Another of MedPAC's recommendations will be to "address high overpayments by lowering rates to equal costs," MedPAC staffer Evan Christman noted -- in other words, prospective payment system rebasing. Home health agencies should expect big cuts to Medicare payment rates under such an initiative, since visit utilization per episode has gone down significantly since PPS' inception in 2000.
"The urgency is increasing to do the revision of the PPS," commissioner Mitra Behroozi, attorney and executive director of the 1199SEIU Benefit and Pension Funds said. "We keep pouring money down some drain somewhere."
And another recommendation is to revise the PPS case mix system to rely on patient characteristics to set payment for therapy and non-therapy services.
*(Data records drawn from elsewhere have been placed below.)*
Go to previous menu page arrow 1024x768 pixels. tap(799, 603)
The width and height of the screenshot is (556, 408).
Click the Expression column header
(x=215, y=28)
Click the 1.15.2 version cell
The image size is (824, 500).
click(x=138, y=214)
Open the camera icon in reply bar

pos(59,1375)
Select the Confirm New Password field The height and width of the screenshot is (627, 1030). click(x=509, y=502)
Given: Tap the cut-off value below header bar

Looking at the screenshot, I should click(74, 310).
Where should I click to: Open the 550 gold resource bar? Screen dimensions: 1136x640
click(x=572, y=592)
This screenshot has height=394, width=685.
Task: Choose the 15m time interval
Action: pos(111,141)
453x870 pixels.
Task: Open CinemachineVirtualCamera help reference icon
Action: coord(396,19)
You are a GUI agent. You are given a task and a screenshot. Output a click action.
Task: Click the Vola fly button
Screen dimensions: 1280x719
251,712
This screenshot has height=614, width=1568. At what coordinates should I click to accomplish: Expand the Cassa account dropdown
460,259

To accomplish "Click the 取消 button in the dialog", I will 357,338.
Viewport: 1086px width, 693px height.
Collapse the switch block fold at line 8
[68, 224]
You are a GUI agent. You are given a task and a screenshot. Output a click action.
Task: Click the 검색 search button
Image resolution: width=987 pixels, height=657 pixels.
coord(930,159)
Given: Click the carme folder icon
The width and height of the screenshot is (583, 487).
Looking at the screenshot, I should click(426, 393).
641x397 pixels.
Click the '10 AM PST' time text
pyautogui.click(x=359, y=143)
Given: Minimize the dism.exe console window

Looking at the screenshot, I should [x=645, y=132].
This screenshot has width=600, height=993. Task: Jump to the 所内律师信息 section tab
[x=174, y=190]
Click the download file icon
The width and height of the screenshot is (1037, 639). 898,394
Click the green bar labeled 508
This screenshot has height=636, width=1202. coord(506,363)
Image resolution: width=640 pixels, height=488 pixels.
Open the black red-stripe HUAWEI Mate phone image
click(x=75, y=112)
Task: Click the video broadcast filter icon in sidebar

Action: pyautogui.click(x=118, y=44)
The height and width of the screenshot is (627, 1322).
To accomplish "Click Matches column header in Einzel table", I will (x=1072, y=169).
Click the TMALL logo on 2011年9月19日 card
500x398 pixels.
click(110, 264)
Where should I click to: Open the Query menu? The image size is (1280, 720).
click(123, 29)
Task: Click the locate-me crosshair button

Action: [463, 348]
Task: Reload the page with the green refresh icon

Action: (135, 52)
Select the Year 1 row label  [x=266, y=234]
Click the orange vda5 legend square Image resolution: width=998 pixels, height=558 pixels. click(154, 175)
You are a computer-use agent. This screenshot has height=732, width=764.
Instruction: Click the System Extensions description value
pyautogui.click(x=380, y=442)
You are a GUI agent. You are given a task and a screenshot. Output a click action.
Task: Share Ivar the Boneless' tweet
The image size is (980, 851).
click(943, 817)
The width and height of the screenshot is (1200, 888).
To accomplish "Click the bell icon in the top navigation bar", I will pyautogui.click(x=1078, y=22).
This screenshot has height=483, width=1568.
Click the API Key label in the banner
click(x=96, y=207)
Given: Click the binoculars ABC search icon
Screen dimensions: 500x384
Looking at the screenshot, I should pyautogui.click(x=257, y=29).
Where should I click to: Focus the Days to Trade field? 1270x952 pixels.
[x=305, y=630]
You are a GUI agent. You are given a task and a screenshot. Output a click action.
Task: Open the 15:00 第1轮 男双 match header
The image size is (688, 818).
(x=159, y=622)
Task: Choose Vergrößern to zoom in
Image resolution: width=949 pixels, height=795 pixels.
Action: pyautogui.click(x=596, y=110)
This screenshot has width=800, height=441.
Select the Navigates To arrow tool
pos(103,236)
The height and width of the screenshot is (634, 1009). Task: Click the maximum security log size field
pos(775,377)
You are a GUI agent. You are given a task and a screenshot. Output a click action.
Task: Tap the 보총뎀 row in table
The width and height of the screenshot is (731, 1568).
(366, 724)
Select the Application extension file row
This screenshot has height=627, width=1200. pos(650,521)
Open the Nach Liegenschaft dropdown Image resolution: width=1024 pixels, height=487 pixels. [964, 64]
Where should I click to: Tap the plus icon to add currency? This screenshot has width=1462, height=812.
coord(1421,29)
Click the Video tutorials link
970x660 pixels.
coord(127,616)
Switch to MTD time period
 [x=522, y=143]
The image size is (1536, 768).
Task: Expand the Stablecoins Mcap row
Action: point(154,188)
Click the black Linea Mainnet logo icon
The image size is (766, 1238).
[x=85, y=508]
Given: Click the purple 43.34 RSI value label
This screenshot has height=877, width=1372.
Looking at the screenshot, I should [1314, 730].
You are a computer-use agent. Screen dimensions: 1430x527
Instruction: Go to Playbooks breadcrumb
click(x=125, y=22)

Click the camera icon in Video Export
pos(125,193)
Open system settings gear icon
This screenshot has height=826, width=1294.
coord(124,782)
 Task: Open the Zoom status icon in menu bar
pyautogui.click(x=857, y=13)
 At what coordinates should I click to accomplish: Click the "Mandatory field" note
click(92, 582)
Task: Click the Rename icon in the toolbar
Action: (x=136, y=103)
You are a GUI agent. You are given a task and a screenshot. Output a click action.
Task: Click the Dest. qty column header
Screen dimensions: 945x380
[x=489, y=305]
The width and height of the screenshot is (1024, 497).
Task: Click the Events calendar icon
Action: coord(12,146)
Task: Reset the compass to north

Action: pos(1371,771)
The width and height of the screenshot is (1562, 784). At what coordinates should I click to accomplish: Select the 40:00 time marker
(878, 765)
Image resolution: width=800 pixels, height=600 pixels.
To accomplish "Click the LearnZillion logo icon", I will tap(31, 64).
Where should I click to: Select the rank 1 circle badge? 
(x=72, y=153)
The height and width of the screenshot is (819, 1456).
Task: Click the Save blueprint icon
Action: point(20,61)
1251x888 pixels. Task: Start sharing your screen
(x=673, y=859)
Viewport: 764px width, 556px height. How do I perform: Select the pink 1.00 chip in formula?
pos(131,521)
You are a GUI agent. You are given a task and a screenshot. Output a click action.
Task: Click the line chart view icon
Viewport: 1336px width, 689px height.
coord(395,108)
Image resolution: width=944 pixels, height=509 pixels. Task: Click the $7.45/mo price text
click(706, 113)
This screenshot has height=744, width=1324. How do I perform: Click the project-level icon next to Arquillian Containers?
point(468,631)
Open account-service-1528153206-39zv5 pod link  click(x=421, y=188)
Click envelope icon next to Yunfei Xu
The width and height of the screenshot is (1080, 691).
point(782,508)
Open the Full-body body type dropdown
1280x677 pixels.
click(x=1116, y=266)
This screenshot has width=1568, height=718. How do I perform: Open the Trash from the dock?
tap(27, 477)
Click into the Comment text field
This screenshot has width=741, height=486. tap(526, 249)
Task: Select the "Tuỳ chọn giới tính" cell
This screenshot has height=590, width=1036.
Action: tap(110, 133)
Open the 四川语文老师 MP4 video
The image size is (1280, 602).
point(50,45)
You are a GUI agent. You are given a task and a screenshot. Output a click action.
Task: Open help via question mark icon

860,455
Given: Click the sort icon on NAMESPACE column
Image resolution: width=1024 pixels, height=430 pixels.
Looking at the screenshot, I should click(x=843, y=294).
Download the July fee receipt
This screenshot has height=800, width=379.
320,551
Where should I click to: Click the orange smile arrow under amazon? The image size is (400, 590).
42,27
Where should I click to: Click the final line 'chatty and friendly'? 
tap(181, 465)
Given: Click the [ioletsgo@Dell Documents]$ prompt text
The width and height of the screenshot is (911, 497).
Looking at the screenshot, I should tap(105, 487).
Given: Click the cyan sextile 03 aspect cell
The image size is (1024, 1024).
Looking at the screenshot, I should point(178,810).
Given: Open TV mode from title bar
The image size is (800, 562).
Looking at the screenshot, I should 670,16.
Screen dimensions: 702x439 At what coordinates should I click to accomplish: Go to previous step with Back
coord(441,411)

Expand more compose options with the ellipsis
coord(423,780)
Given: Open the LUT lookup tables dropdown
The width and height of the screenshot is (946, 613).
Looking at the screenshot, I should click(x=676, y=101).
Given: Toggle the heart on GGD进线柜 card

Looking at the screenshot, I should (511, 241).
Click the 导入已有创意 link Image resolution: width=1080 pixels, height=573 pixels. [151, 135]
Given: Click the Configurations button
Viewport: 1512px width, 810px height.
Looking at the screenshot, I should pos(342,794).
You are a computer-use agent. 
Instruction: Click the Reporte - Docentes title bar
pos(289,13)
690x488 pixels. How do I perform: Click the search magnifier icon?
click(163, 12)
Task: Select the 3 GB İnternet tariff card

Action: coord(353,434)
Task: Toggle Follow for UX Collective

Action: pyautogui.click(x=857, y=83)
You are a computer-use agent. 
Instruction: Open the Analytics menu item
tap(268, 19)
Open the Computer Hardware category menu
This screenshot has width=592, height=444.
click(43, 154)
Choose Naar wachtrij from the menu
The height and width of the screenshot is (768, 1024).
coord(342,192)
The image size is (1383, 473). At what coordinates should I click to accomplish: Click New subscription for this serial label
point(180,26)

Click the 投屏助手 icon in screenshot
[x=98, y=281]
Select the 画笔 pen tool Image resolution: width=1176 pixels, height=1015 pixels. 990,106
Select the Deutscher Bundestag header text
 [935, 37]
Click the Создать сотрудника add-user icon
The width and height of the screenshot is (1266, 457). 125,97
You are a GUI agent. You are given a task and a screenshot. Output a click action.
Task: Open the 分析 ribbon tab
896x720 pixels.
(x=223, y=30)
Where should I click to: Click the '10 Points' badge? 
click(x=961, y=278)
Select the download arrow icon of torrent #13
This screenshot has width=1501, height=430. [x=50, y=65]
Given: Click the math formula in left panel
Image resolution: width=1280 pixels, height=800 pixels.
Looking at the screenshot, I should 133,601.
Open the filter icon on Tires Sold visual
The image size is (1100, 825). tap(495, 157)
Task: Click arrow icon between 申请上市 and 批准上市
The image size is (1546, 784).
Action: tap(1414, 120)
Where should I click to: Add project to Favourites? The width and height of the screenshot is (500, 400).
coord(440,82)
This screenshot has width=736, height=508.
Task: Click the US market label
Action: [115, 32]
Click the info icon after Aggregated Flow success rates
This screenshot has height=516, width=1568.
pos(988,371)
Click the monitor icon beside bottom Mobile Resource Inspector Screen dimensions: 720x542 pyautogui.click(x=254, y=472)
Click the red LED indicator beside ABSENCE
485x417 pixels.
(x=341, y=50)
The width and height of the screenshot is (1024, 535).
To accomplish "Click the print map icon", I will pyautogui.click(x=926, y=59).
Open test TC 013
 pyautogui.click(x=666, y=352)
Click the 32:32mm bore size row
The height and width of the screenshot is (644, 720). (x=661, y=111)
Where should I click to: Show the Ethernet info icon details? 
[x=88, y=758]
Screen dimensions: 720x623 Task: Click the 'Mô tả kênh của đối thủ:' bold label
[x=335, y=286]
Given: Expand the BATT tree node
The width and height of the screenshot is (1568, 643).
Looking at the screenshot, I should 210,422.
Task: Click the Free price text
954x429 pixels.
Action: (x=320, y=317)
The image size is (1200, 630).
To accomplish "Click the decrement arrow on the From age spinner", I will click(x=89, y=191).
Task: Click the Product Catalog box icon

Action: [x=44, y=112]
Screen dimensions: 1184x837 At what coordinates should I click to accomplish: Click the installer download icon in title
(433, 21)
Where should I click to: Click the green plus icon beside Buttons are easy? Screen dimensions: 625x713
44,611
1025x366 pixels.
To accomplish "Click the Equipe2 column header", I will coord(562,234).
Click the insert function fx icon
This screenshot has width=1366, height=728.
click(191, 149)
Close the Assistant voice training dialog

In other words, Medicare should no longer use the number of therapy visits as a payment factor.
Impact: Eliminating therapy utilization from the case mix system would create some winners and losers. "This change would generally raise payments for several categories of provider that have lower-than-average margins, such as nonprofit hospital-based and ... rural agencies," Christman explained in the meeting.
Changes the Centers for Medicare & Medicaid Services already has made to therapy reimbursement in the PPS
system "do not obviate the need for the change we recommended last year," Christman told commissioners. "The changes CMS made had the effect of raising payments for non-therapy services and lowering them for therapy. However, the redistribution was likely smaller than what would occur under the commission's recommendation."
Bottom line: "CMS still retained the per visit thresholds, so the PPS still provides a financial incentive for agencies to provide more therapy visits," he said.
MedPAC also will restate its recommendation to expand program integrity efforts to combat fraud and abuse.